No records are kept about who buys fertiliser products in Iceland and the head of the Icelandic coastguard bomb disposal team says it would be fairly easy to make a bomb similar to that which devastated government buildings in Oslo on Friday.

Four companies import fertiliser to Iceland, RUV reports. One of them, Buvis, imports and sells the amonium nitrate-based fertiliser Kraft 34 — known in Iceland as Kjarni. This is the same fertiliser used by Anders Behring Breivik to bring death and chaos to the Norwegian capital.

It is thought Breivik used around 500 kilogrammes of the fertiliser for his bomb — an amount which would cost ISK 35,000 (EUR 210.50) at Buvis.

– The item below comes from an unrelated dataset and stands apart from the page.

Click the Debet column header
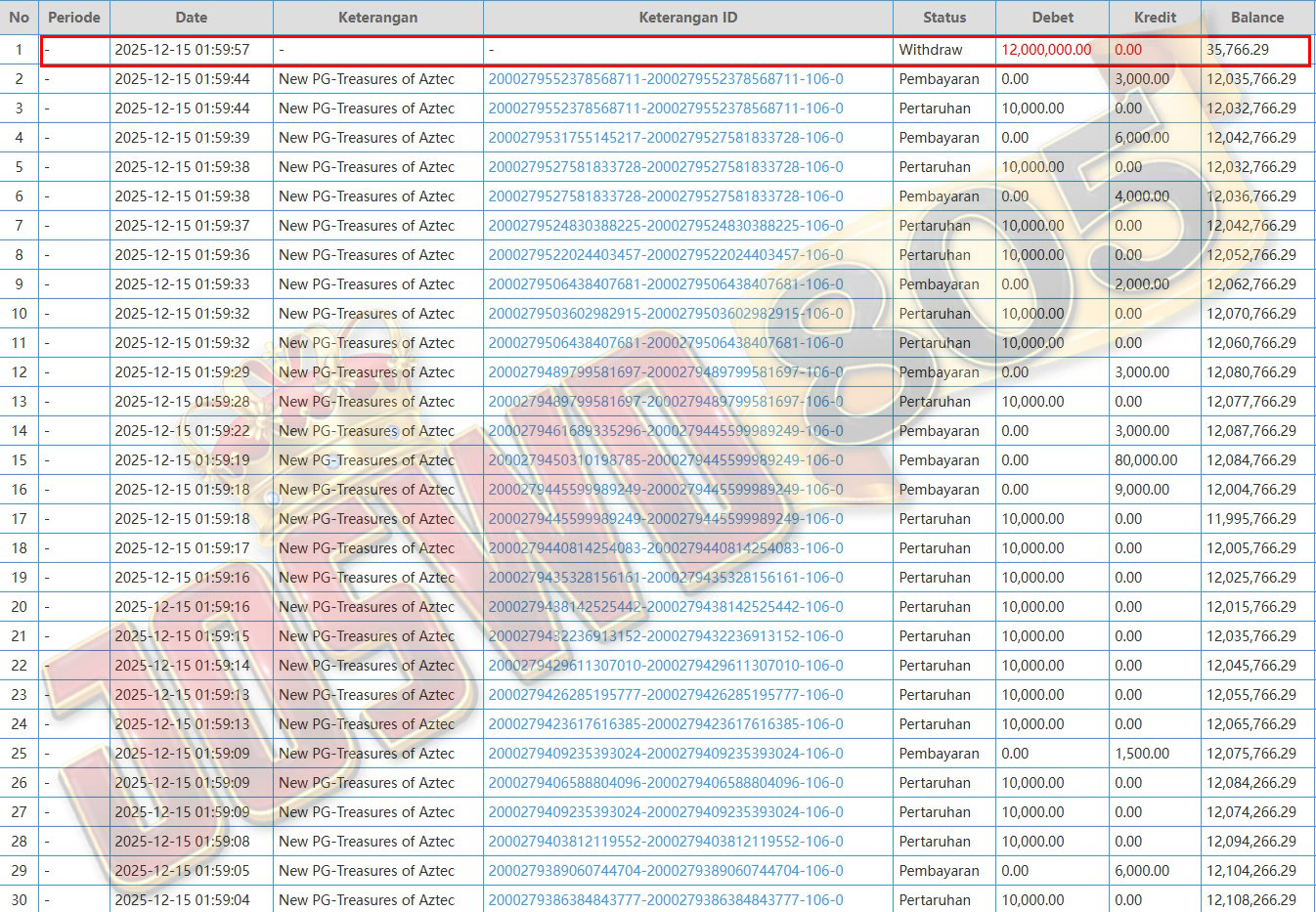This screenshot has width=1316, height=912. [x=1052, y=18]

It takes more than just fertiliser to make a bomb, however.

Iceland’s chief bomb disposal expert, Sigurdur Asgrimsson, told RUV that the fertiliser needs to be mixed in the right proportions with other materials; but he added that they are often easy to come by as well, and that there are instructions easily available on the worldwide web which cannot easily be removed.

Kjarni comes with detailed handling instructions and it is classed as an explosive with transportation restrictions on land and at sea. Despite this, there is no restriction placed on who can buy the product and no records are kept.

Asgrimsson says that, as far as he is aware, he could go and buy five tonnes of Kjarni (or equivalent); adding that maybe something should be done to close this previously overlooked loophole in the regulation.

He hopes that the events in Norway will bring the issue into the spotlight in Iceland, as it has often been talked about before — but it often takes something bad to happen before things really get done, he feels.